Estrogen regulation of growth and alkaline phosphatase expression by cultured human bone marrow stromal cells.

Estrogen has been reported to regulate the growth and differentiation of cultured murine osteoprogenitor cells in bone marrow stroma. This study tested the ability of 17beta-estradiol (E2) to regulate growth and expression of alkaline phosphatase (ALP), an osteoblastic differentiation marker, in strains of normal human bone marrow stromal cells derived from different donors. In eight strains examined, E2 at 1 and 10 nM produced at most modest effectxs on growth and ALP activity.
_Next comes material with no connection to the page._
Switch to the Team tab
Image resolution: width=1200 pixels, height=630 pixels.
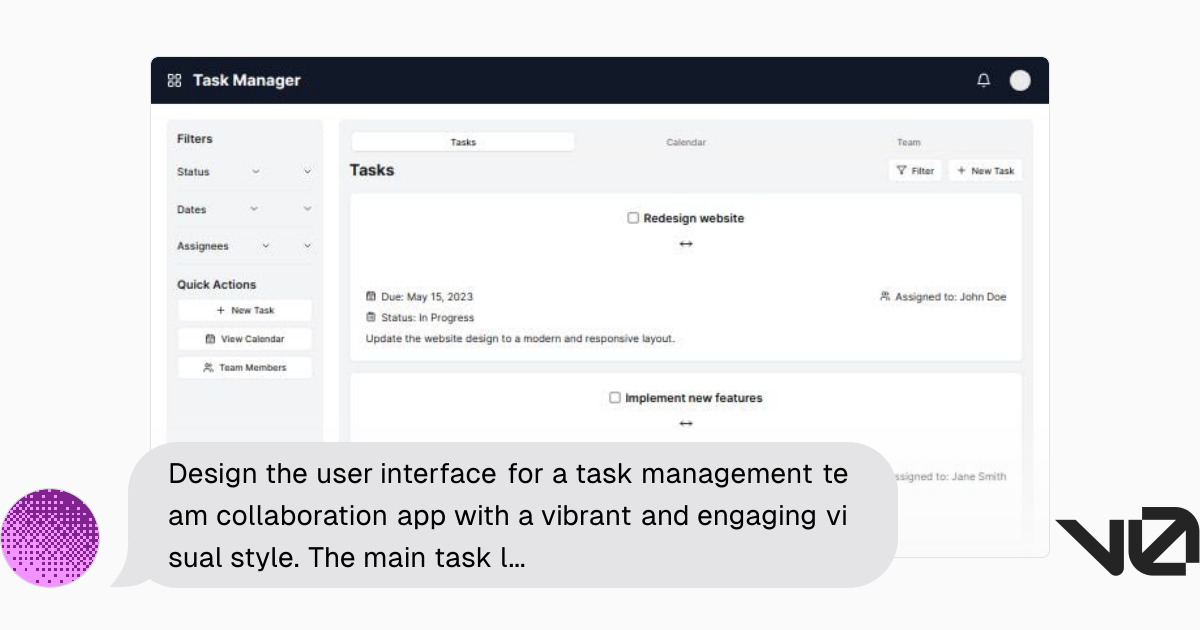point(908,142)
Growth inhibition, seen in 4 of the 8 strains, was more common than stimulation (2 of the 8 strains); the greatest observed E2 effect was an inhibition of ca. 50%. E2 altered ALP activity less dramatically than cell growth. Differences from control in total ALP per culture were seen in only two strains: one was a reduction, one an increase. Colony forming assays were used to determine if E2 changed the proportion of ALP-expressing cells in marrow stromal cell cultures. In contrast to growth experiments, ALP expression under colony forming conditions (200 cells per 35 mm-diameter well) was dependent on the type of serum supplementation used. Under permissive conditions using medium supplemented with 10% charcoal-treated fetal bovine serum, 10 nM E2 increased the number of ALP-positive colonies (cfu-ap) but not the total number of colonies formed (cfu-f). When cells cultured in the presence or absence of 10 nM E2 were replated at colony forming densities, significantly higher proportions of cfu-ap were found in 2 of 6 strains examined, while pretreatment with E2 affected the number of cfu-f in only 1 of the 6 strains. Similar results were obtained when colony formation was carried out in the presence of dexamethasone and ascorbate, although these agents themselves increased the formation of both cfu-f and cfu-ap. These results show that the direct effects of E2 on human marrow stromal cells are small and vary depending on the cell strain and on the experimental conditions; however, the E2 actions observed in this study were consistent with reports that E2 exerts direct actions on osteoblasts and osteoblast progenitor cells that favor rather than suppress their phenotypic expression.